=== Begin Enclosure ===

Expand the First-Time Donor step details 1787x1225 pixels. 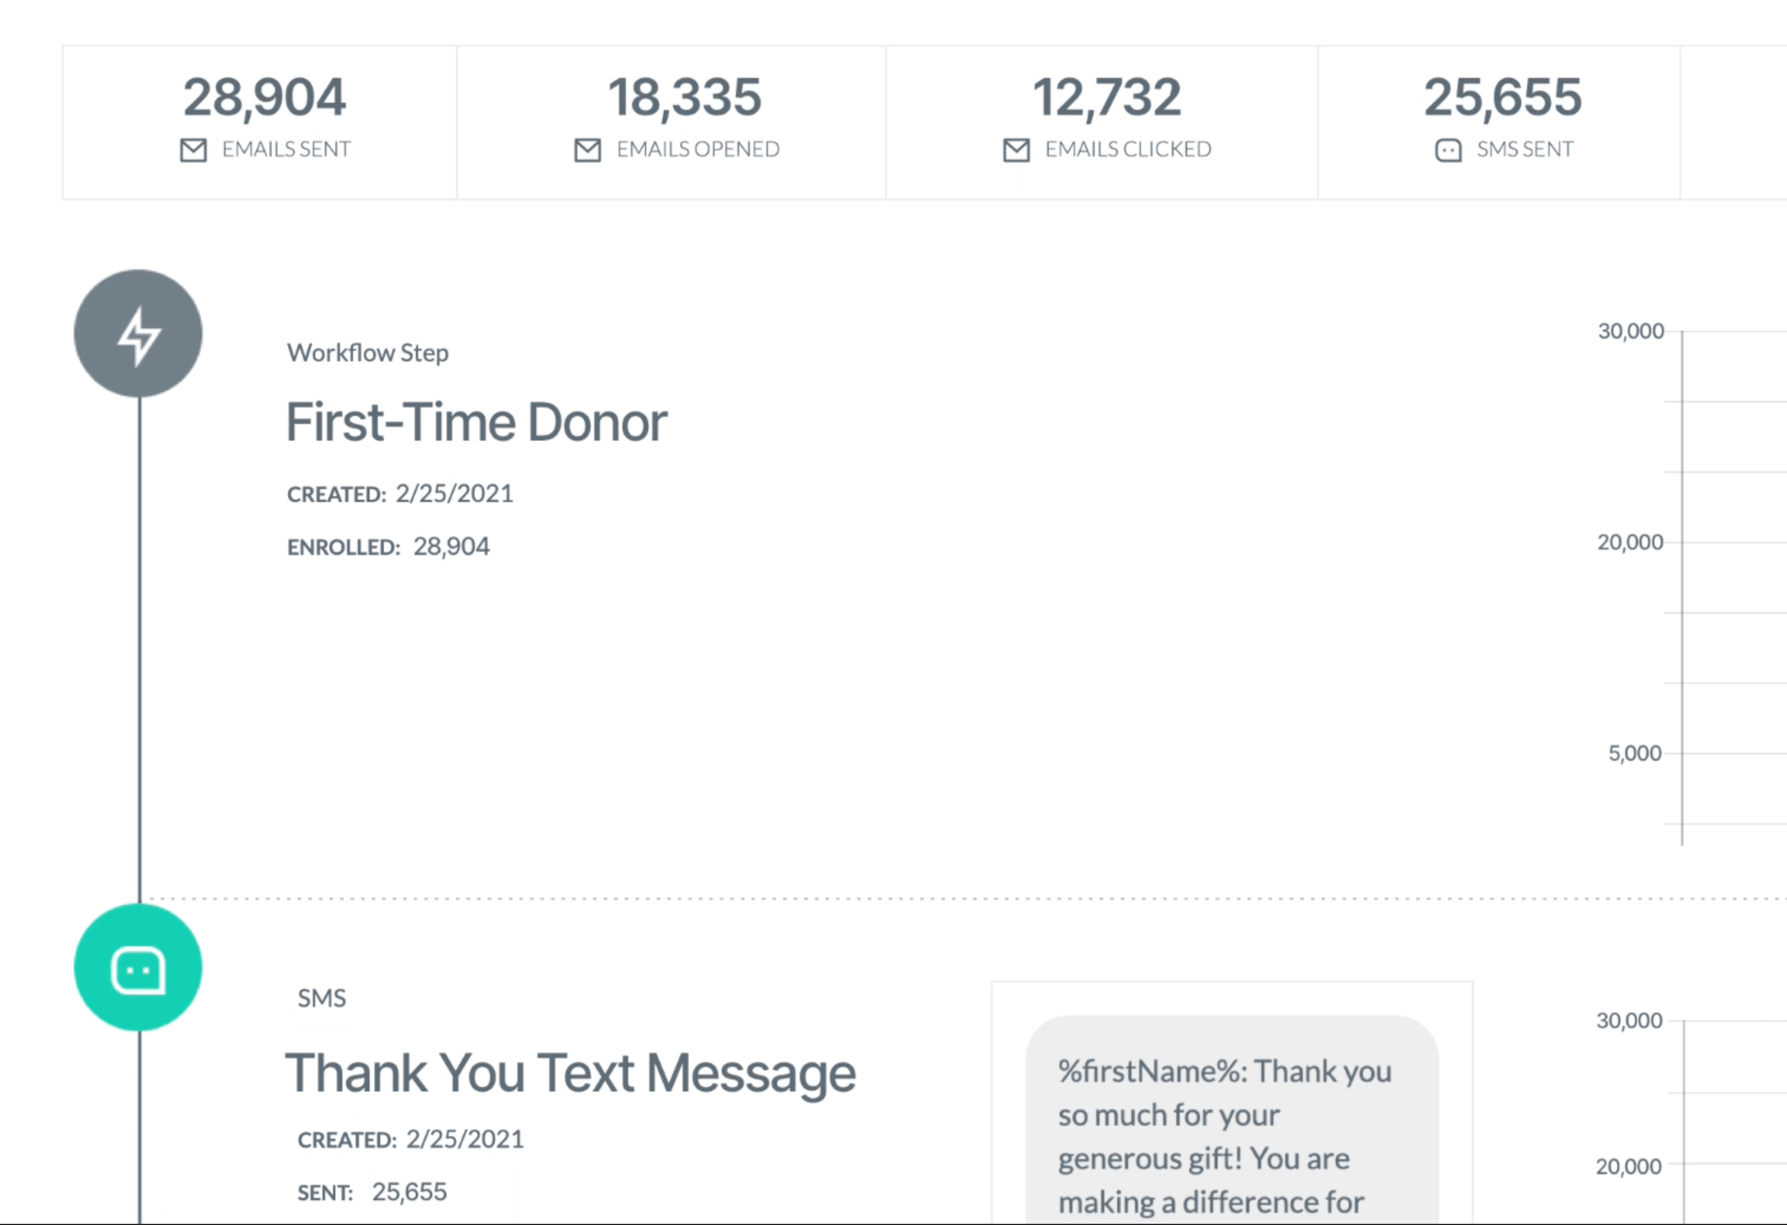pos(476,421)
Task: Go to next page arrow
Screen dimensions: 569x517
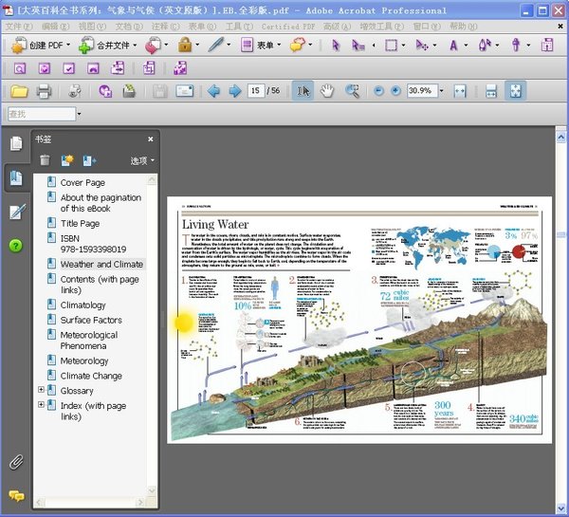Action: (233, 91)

=== End Enclosure ===
=== Begin Enclosure ===

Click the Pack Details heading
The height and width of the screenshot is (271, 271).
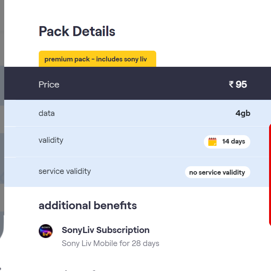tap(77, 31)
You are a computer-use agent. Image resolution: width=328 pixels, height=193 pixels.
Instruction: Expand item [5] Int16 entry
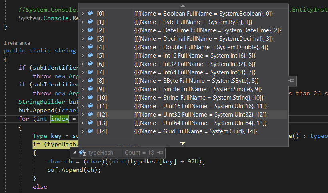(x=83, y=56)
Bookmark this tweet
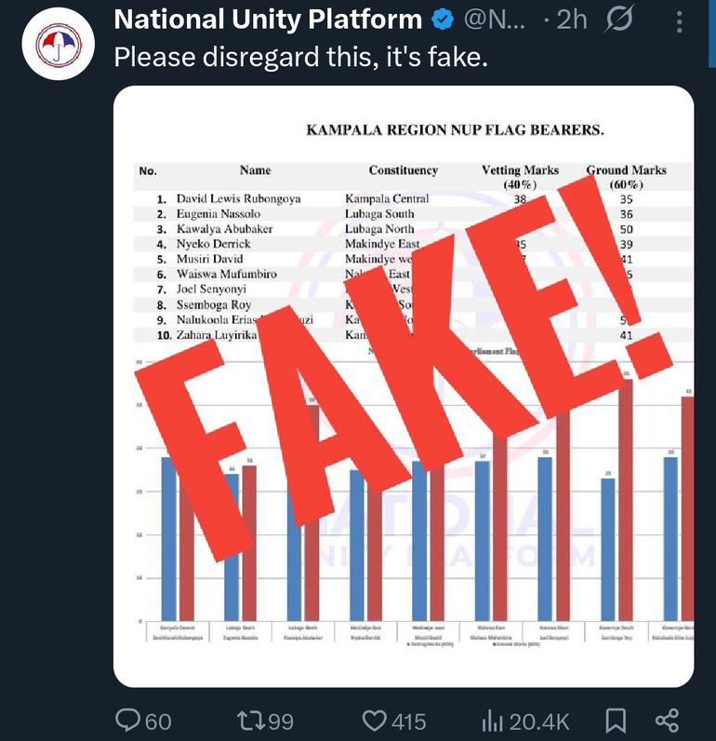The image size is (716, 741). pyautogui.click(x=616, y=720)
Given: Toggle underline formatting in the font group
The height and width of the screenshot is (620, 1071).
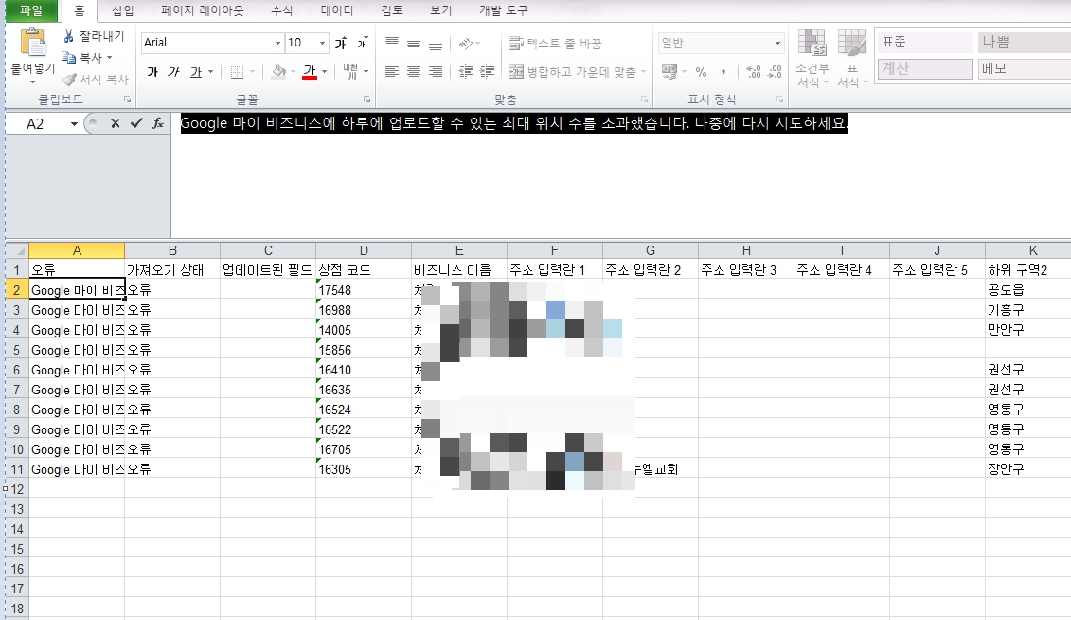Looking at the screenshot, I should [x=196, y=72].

=== End Enclosure ===

(Exercise details):
Keep to the lines above from the line with "Instruction: Expand item [5] Int16 entry" to the line with "Given: Toggle underline", and set down exactly those, inclusive, with nothing else and every picture left out.

(Exercise result):
Instruction: Expand item [5] Int16 entry
(x=83, y=56)
Bookmark this tweet
The image size is (716, 741). pyautogui.click(x=616, y=720)
Given: Toggle underline formatting in the font group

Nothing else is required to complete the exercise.